◆ **EXTRACT TO READ**
Richmond clearly has elite physical tools with his superb size at 6-7, to go along with an excellent wingspan and terrific athleticism. The problem is that he rarely utilized it in any of the three games we saw him, being almost a complete non-factor on the offensive end. Richmond’s ball-handling skills are poor and he lacks great range on his shot, often shooting the ball on the way down, which makes him fairly streaky. His feel for the game looked somewhat average, and he didn’t seem to be playing very hard either. Defensively he did show serious potential with his excellent natural gifts, though, and he did come up with some very athletic rebounds. He also made a couple of very nice passes, but still struggled to stand out for the most part.

Richmond has fallen a bit in the recruiting rankings as of late, likely because of some of the same issues we saw this summer. He obviously has quite a bit of talent, and we’ll have to wait and see what kind of college player he ends up being at Illinois. It’s not out of the question that he was just in an extended funk when we saw him, because clearly all the accolades he’s received didn’t come for nothing.

◆ **MATERIAL PROVIDED**

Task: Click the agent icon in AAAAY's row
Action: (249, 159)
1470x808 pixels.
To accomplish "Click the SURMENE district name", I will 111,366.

◆ **EXERCISE**
Copy out the scouting report on Richmond word for word, in full. You won't need the lines to do anything here.

◆ **SOLUTION FOR THIS PROBLEM**
Richmond clearly has elite physical tools with his superb size at 6-7, to go along with an excellent wingspan and terrific athleticism. The problem is that he rarely utilized it in any of the three games we saw him, being almost a complete non-factor on the offensive end. Richmond’s ball-handling skills are poor and he lacks great range on his shot, often shooting the ball on the way down, which makes him fairly streaky. His feel for the game looked somewhat average, and he didn’t seem to be playing very hard either. Defensively he did show serious potential with his excellent natural gifts, though, and he did come up with some very athletic rebounds. He also made a couple of very nice passes, but still struggled to stand out for the most part.

Richmond has fallen a bit in the recruiting rankings as of late, likely because of some of the same issues we saw this summer. He obviously has quite a bit of talent, and we’ll have to wait and see what kind of college player he ends up being at Illinois. It’s not out of the question that he was just in an extended funk when we saw him, because clearly all the accolades he’s received didn’t come for nothing.